Луна вышла из облаков, я почти поравнялся с неизвестным, бьюсь об заклад, что вы будете так же поражены, как и я: это был никто иной, как сам Эдмонд Ростан.
Потом он мне признавался, что музыка русской стихотворной речи так его увлекала, а в переводе Щепкиной-Куперник было столько звуковой правды в смысле передачи французского текста, что он, Ростан, после каждого спектакля, - в это время наш театр, в котором Лидия Борисовна Яворская играла то "Орлёнка", то "Принцессу Грёзу", уже в течение трёх недель с успехом гастролировал в Париже, - все больше и больше проникался и все легче и легче усваивал, следя по собственному французскому оригиналу, стихи Татьяны Львовны, которая впрочем, тут же недалеко от автора, сидела в партере.
Ростан ее очень любил и высоко ценил.
IX
Поэзия становилась всё менее и менее глуповатой.
Умнея, временами она исчезала совсем, и уступала место прозе, беспощадной и жестокой действительности.
Тысяча девятьсот четвёртый год был годом перелома не только в истории одного поколения, но и в истории самой России.
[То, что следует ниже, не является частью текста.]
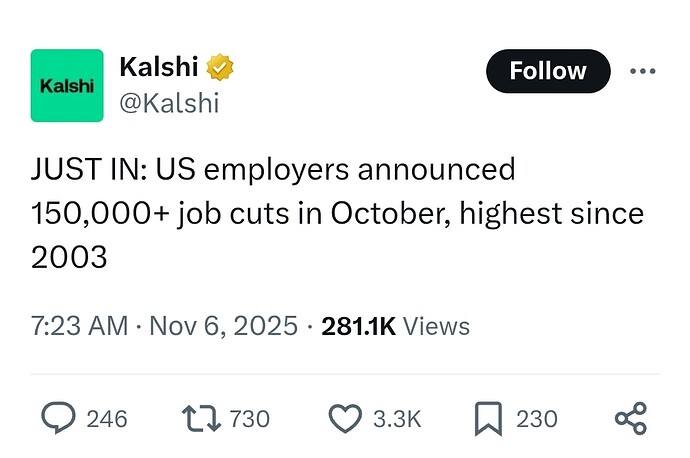This screenshot has height=458, width=690.
Task: Click the @Kalshi handle
Action: tap(168, 102)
Это только потом, много лет и десятилетий спустя, профессора и приват-доценты растолковали и объяснили, что всё это было ничем иным, как вполне закономерным процессом, что логика истории оказалась как всегда безошибочной и бесспорной, и что Цусима и Ляоян были неизбежными этапами на пути к иному, светлому и лучезарному будущему...
А пока суд для дело, победителями оказались те самые презренные и желтолицые макаки, которым еще только вчера так весело кричали - шапками закидаем!..
Быстро уходили в прошлое герои вчерашнего дня.
Исчезали ореолы, оставались имена, которые ничего доброго ни уму, ни сердцу уже не говорили.
Даже на страницах добродетельной "Нивы", еженедельного семейного журнала в голубой обложке, нельзя было встретить примелькавшихся портретов генерала Куропаткина и генерала Стесселя, и многоуважаемой патриархальной бороды несчастливого адмирала Макарова.
Недобрые вести шли из далёкого края.
– Битва на Ялу. Мукден. Порт-Артур. Гибель эскадры Рождественского.
И вещие буквы огнём на стене
Чертила рука роковая...
На этот раз это была не просто декламация. В Петербурге, в Москве, на благотворительных базарах в пользу раненых еще дотанцовывали модный вальс, необычайно кстати названный - "На сопках Манчжурии".
Но уже нескончаемой вереницей гудели по рельсам возвращавшиеся на родину поезда, и из тёмных и смрадных теплушек все чаще и громче раздавалось страшное, хриплое, угрожающее пение, прерываемое безнадёжной площадной солдатской бранью.